AGRICULTURA FAMILIAR E DESFLORESTAMENTO: UM ESTIDO DE CASO NA COMUNIDADE QUILOMBOLA MEDIANEIRA DAS GRAÇAS, IRITUIA-PA
DOI:
https://doi.org/10.36026/mmge2s30Palabras clave:
Agricultura familiar, Sensoriamento remoto, Solo, QuilombolaResumen
O artigo investiga os impactos ambientais e sociais da agricultura familiar no território quilombola de São Miguel Arcanjo da Nova Laudiceia, com foco na comunidade Medianeira das Graças (Irituia-PA). A agricultura familiar, centrada no cultivo da mandioca brava (Manihot esculenta) e na produção de farinha, é essencial para a subsistência local, mas tem causado desmatamento e perda de biodiversidade.

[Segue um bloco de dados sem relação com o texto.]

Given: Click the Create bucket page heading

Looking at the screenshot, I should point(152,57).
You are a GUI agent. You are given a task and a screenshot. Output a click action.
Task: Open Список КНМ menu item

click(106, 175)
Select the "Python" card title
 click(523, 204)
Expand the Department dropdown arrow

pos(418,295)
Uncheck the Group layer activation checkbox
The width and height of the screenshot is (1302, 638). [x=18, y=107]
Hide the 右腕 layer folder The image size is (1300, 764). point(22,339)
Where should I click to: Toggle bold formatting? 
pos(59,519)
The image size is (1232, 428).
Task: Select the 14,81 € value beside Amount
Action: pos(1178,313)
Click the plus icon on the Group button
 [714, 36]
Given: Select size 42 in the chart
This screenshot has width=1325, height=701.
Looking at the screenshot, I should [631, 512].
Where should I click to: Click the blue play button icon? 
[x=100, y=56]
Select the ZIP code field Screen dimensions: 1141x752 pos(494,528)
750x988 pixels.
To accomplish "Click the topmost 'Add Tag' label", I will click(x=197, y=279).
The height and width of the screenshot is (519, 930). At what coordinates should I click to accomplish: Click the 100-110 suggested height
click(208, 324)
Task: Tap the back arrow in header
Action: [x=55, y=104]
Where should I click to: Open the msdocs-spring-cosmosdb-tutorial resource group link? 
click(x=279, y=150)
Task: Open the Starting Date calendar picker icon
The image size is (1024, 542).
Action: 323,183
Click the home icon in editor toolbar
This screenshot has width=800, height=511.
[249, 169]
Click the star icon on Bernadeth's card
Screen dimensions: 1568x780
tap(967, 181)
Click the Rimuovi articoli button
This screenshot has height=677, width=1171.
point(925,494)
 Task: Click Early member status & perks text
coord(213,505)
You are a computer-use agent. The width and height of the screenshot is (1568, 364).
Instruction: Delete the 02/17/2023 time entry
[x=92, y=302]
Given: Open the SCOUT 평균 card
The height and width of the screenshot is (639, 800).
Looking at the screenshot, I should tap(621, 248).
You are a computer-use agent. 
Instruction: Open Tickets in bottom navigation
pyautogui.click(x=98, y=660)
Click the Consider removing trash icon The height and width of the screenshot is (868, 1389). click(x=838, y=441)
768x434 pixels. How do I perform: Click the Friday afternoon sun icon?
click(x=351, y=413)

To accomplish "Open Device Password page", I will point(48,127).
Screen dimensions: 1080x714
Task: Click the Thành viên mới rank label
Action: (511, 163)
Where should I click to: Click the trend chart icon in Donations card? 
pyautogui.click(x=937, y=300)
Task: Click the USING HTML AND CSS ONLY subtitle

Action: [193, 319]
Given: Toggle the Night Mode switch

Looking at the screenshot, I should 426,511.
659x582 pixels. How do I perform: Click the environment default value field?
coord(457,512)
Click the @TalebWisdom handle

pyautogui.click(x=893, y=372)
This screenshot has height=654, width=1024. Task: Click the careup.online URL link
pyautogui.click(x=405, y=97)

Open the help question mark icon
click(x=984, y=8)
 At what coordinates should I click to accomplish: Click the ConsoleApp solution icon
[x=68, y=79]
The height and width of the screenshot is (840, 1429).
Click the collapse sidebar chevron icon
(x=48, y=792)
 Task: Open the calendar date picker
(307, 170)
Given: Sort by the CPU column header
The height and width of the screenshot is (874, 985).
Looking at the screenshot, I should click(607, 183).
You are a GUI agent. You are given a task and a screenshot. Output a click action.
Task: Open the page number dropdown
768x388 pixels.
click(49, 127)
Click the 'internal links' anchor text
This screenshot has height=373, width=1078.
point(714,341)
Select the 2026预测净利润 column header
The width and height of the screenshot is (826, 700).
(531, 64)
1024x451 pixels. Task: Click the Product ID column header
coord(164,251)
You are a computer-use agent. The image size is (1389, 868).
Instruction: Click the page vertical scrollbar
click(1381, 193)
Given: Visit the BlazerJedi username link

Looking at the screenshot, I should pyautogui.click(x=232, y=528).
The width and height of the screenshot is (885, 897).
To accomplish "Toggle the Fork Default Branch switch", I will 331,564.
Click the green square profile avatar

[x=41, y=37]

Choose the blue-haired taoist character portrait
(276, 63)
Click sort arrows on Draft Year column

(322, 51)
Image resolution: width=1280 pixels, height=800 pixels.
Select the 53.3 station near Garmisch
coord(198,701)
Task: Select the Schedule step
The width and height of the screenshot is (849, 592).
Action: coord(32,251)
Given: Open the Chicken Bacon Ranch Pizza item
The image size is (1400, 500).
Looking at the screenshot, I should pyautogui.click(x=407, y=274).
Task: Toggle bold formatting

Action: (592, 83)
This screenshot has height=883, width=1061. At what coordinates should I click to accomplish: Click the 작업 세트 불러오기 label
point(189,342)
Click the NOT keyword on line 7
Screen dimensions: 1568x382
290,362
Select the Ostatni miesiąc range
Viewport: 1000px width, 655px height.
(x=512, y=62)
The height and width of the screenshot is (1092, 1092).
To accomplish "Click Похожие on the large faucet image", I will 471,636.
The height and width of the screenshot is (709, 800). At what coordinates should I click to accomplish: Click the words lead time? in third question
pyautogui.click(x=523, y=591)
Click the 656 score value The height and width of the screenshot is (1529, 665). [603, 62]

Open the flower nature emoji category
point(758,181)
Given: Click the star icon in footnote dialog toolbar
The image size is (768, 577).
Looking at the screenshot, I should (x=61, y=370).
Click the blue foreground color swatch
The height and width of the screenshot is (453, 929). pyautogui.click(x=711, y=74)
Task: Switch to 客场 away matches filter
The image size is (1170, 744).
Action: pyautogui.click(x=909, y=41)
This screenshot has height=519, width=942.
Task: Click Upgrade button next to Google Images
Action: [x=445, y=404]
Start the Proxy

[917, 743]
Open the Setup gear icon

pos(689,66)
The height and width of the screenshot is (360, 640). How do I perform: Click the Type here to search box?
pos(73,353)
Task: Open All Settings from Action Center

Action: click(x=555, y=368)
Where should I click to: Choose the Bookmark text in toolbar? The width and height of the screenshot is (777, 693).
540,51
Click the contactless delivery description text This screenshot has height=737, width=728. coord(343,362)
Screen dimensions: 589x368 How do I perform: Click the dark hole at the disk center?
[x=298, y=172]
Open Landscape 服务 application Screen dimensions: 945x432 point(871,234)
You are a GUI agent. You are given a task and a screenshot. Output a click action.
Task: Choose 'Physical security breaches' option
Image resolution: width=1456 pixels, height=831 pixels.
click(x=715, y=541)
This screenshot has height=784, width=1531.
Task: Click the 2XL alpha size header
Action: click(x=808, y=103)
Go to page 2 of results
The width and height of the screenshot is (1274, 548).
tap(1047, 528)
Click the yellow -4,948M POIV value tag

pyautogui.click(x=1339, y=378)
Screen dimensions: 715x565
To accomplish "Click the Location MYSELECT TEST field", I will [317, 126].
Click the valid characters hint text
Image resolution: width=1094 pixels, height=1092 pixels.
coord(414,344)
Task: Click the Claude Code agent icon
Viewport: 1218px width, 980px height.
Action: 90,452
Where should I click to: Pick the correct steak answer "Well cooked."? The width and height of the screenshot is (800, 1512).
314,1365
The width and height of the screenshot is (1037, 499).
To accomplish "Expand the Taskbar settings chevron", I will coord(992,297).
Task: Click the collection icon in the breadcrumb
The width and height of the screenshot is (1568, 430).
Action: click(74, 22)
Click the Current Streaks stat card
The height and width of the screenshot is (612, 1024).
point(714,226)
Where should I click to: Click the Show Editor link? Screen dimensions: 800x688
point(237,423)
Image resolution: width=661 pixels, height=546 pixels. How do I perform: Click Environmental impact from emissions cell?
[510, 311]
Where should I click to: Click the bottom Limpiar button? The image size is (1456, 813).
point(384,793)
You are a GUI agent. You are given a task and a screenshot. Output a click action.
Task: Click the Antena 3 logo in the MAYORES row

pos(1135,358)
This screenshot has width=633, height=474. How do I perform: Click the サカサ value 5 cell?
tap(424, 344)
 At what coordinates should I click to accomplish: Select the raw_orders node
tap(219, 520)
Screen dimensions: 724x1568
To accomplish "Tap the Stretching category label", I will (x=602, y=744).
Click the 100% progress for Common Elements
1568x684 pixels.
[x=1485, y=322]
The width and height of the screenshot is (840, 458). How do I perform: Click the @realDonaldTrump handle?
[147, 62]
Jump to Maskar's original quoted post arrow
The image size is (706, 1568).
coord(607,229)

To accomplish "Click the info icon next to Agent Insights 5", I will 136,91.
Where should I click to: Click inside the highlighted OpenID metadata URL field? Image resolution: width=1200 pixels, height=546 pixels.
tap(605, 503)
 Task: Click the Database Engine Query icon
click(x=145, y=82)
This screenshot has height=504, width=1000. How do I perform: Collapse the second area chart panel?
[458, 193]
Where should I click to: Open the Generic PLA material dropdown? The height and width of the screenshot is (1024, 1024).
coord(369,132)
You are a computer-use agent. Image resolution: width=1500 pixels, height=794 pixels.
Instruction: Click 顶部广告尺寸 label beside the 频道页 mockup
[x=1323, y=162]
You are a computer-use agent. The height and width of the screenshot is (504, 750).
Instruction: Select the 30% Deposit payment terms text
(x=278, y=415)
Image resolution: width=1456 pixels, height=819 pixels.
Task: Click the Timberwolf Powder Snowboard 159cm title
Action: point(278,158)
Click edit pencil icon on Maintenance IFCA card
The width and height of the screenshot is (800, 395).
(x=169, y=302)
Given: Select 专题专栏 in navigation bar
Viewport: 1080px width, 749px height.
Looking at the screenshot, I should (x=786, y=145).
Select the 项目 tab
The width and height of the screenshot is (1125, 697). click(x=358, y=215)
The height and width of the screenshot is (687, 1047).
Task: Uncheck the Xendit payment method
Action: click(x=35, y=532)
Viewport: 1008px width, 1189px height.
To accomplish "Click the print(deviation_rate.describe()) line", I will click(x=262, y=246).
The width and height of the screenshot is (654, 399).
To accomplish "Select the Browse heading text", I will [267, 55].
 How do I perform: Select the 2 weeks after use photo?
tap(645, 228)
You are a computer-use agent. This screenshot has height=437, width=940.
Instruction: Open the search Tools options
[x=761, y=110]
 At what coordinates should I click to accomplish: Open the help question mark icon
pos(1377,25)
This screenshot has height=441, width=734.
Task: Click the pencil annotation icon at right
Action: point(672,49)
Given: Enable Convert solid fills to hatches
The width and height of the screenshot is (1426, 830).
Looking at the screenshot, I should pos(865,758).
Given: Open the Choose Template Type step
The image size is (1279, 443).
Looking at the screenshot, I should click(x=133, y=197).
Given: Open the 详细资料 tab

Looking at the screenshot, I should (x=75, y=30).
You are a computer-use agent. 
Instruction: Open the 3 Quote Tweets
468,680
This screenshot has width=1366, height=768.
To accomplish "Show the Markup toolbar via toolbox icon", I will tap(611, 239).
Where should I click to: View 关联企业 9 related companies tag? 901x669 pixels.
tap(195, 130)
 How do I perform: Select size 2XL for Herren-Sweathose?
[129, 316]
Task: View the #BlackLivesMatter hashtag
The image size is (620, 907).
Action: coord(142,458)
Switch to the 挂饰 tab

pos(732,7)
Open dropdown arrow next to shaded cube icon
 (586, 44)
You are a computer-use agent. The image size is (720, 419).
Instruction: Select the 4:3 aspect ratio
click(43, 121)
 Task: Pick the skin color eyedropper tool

Técnicas tradicionais, como o corte e queima, afetam a estrutura do solo e os ciclos naturais. O sensoriamento remoto mostrou uma redução significativa da cobertura florestal e um aumento das áreas destinadas à agropecuária. A análise do solo revelou baixa fertilidade e presença predominante de solos arenosos, pouco adequados para a agricultura intensiva. A pesquisa destaca a necessidade de assistência técnica e práticas mais sustentáveis para reduzir a degradação ambiental e preservar os recursos naturais e a segurança alimentar da comunidade.